━━━ READING TEXT
1.14 How can I find a process' executable file?
===============================================

This would be a good candidate for a list of `Frequently Unanswered
Questions', because the fact of asking the question usually means that the
design of the program is flawed. :-)

You can make a `best guess' by looking at the value of `argv[0]'. If this
contains a `/', then it is probably the absolute or relative (to the
current directory at program start) path of the executable. If it does
not, then you can mimic the shell's search of the `PATH' variable, looking
for the program. However, success is not guaranteed, since it is possible
to invoke programs with arbitrary values of `argv[0]', and in any case the
executable may have been renamed or deleted since it was started.

If all you want is to be able to print an appropriate invocation name with
error messages, then the best approach is to have `main()' save the value
of `argv[0]' in a global variable for use by the entire program. While
there is no guarantee whatsoever that the value in `argv[0]' will be
meaningful, it is the best option available in most circumstances.
━━━━━━
WRITTEN INSTRUCTION A ▸ Please retype the stretch of the records from the line containing "screen. This screenshot has width=2576, height=1456." through the line containing "center [2295, 53].", with both of those lines included.
The FAQ entry on finding a process's executable file and the records that come next are unrelated material.
━━━ THE INPUT
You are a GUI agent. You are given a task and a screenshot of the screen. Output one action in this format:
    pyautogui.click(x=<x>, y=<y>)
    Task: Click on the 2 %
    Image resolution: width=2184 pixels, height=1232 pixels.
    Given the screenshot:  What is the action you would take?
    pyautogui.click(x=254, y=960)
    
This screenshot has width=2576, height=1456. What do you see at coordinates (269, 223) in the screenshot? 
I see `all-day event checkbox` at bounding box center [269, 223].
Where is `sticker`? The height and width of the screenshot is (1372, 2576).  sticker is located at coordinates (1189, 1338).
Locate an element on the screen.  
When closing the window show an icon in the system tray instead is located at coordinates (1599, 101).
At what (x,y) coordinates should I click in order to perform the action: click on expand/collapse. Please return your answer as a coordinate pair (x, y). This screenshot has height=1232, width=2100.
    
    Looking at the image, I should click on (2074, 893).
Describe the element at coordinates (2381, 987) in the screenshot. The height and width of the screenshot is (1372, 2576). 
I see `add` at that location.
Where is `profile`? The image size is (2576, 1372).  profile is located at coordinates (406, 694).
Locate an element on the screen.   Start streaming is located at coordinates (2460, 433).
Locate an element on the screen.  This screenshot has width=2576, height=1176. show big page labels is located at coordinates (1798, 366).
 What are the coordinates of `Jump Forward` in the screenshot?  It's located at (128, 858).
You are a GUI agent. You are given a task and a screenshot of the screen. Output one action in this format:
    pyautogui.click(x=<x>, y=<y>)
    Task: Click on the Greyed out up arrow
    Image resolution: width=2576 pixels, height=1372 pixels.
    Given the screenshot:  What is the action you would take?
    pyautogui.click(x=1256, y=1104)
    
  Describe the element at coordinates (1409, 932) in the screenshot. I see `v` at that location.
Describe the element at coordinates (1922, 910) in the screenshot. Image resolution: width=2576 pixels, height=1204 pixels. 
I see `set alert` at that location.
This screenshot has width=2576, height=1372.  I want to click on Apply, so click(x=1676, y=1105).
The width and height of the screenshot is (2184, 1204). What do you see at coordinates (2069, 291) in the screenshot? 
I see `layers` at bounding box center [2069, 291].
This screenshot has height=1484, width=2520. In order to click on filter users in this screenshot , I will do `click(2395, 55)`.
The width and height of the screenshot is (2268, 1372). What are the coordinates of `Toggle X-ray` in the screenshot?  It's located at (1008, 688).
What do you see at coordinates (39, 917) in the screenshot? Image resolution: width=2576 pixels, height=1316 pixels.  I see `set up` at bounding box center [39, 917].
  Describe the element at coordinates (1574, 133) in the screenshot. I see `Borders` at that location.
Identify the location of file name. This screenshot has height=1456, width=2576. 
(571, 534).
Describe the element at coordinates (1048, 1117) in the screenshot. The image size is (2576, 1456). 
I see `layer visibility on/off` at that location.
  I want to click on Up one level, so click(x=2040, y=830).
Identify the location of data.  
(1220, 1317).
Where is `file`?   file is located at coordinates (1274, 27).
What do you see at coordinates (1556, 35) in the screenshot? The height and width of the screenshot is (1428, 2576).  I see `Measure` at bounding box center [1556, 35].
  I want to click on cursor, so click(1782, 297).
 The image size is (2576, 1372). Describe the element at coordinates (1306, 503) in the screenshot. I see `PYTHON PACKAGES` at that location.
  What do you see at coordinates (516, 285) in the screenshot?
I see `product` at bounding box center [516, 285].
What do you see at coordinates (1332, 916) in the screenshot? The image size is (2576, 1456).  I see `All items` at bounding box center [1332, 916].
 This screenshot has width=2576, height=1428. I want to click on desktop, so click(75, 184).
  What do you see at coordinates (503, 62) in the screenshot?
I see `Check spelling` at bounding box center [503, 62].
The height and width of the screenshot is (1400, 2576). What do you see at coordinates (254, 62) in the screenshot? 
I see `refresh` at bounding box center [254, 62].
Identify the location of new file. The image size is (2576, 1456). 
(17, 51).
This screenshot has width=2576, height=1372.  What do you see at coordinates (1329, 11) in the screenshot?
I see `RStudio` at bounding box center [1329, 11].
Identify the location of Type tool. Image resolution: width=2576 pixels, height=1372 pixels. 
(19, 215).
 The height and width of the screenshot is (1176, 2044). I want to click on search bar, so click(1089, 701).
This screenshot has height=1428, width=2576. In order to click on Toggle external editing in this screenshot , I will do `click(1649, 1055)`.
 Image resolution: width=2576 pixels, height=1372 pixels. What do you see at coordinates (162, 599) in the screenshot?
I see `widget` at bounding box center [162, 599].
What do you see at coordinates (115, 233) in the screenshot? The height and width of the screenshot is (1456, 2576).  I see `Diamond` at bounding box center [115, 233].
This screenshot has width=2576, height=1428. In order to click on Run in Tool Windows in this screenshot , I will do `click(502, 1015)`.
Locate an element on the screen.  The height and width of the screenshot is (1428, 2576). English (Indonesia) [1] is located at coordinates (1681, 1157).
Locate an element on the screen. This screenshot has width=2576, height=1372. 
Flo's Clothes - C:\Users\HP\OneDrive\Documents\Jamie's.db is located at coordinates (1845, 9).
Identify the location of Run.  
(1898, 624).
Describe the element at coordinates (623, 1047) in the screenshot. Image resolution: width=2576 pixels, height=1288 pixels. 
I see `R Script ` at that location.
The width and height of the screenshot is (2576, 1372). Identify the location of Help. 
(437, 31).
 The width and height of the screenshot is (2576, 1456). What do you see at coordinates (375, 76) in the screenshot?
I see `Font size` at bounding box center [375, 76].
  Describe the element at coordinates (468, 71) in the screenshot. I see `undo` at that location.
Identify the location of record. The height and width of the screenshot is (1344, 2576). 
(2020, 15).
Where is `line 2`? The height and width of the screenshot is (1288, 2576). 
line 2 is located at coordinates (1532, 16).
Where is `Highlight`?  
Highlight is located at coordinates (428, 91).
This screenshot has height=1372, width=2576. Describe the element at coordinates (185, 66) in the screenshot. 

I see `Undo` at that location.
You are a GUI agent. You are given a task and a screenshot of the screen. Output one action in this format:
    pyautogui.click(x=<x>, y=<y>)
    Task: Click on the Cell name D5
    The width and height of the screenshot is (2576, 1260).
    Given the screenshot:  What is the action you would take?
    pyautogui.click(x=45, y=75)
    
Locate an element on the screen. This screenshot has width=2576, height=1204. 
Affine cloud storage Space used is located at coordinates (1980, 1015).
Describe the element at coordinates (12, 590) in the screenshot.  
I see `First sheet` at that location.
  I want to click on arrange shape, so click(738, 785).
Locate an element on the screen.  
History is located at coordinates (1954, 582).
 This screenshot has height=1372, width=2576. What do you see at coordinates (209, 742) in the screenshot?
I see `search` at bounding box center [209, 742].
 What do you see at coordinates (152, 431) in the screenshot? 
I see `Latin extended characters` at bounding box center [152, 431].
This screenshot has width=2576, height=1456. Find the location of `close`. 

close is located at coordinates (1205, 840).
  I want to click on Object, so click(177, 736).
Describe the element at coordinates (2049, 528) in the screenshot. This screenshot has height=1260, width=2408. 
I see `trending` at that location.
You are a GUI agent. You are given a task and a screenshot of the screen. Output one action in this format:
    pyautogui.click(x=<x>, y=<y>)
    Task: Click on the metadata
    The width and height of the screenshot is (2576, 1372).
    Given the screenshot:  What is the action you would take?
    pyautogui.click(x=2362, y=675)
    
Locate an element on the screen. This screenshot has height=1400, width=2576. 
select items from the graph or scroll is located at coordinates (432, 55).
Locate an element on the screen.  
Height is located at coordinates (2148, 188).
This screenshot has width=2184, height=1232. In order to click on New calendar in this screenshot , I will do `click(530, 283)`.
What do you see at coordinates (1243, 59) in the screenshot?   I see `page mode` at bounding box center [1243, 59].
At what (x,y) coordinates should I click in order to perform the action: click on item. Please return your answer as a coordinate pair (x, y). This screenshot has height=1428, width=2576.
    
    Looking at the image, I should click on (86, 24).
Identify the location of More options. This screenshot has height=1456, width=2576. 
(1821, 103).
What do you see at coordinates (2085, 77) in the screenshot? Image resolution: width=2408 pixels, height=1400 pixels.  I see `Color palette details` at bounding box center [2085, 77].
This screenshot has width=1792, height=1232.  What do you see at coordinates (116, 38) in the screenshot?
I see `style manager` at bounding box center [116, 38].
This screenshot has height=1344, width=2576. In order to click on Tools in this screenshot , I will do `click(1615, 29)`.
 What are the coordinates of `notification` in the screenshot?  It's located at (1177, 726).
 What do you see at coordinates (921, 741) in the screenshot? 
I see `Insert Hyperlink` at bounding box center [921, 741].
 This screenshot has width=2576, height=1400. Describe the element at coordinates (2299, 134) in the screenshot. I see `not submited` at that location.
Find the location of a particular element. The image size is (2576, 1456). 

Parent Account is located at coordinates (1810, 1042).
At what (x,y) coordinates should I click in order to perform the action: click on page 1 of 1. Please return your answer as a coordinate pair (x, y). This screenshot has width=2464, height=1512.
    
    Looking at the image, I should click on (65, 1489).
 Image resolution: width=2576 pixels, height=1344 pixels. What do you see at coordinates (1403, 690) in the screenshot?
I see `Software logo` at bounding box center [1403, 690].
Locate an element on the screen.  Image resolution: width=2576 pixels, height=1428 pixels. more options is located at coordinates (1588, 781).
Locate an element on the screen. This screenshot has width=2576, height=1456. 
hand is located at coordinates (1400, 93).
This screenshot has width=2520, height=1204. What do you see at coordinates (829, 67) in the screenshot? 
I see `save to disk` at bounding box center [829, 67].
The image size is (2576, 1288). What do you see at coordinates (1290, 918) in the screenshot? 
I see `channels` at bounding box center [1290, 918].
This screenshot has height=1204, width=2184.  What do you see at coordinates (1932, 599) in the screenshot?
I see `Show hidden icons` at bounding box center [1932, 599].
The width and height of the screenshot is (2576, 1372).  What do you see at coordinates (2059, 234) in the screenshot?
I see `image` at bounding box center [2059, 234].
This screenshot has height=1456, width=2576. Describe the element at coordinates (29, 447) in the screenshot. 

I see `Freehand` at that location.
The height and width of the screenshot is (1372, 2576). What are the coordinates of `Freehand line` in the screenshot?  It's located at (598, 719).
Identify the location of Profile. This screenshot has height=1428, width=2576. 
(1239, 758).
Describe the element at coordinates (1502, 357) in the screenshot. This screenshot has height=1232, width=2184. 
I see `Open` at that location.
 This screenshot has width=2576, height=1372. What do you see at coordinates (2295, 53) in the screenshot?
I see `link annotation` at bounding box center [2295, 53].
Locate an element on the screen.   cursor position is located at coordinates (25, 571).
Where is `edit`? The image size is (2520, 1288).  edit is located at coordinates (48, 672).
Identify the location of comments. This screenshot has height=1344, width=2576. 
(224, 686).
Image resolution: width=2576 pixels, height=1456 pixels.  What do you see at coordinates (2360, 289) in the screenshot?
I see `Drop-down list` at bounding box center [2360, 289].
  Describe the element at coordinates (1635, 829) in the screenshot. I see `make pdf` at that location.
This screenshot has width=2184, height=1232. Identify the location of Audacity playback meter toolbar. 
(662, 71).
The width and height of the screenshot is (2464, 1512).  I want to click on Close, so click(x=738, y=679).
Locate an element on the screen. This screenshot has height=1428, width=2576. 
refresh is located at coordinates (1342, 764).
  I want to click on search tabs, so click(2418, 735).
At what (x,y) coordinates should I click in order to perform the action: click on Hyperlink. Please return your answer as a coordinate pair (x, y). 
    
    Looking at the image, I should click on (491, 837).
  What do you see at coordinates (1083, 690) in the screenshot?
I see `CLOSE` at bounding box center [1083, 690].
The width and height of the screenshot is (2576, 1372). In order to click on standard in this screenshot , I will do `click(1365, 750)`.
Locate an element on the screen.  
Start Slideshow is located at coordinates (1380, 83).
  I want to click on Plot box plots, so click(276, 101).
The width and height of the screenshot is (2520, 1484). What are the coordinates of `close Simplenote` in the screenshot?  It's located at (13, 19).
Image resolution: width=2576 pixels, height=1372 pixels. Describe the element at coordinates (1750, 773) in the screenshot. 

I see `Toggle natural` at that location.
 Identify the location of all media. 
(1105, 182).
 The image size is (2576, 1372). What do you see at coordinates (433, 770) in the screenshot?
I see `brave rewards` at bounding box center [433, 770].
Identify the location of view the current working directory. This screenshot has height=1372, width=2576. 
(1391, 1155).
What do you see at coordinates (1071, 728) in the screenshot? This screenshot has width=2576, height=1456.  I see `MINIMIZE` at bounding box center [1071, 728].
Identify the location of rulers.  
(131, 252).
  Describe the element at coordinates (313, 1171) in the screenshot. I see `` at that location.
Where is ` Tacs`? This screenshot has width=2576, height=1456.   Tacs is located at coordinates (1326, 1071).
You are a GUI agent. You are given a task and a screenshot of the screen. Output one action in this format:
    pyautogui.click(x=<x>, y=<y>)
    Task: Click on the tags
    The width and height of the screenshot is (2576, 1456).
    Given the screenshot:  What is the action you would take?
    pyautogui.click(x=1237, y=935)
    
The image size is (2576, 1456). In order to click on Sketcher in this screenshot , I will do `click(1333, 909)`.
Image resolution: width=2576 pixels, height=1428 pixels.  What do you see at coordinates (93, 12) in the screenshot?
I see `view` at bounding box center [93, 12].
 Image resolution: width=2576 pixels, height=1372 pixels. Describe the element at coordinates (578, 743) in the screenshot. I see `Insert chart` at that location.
━━━━━━
WRITTEN INSTRUCTION B ▸ According to the FAQ entry on finding a process's executable file, where should `main()` save the value of `argv[0]`?

FULL SOLUTION A ▸
Locate an element on the screen. This screenshot has width=2576, height=1456. 
hand is located at coordinates (1400, 93).
This screenshot has width=2520, height=1204. What do you see at coordinates (829, 67) in the screenshot? 
I see `save to disk` at bounding box center [829, 67].
The image size is (2576, 1288). What do you see at coordinates (1290, 918) in the screenshot? 
I see `channels` at bounding box center [1290, 918].
This screenshot has height=1204, width=2184.  What do you see at coordinates (1932, 599) in the screenshot?
I see `Show hidden icons` at bounding box center [1932, 599].
The width and height of the screenshot is (2576, 1372).  What do you see at coordinates (2059, 234) in the screenshot?
I see `image` at bounding box center [2059, 234].
This screenshot has height=1456, width=2576. Describe the element at coordinates (29, 447) in the screenshot. 

I see `Freehand` at that location.
The height and width of the screenshot is (1372, 2576). What are the coordinates of `Freehand line` in the screenshot?  It's located at (598, 719).
Identify the location of Profile. This screenshot has height=1428, width=2576. 
(1239, 758).
Describe the element at coordinates (1502, 357) in the screenshot. This screenshot has height=1232, width=2184. 
I see `Open` at that location.
 This screenshot has width=2576, height=1372. What do you see at coordinates (2295, 53) in the screenshot?
I see `link annotation` at bounding box center [2295, 53].

FULL SOLUTION B ▸ In a global variable for use by the entire program.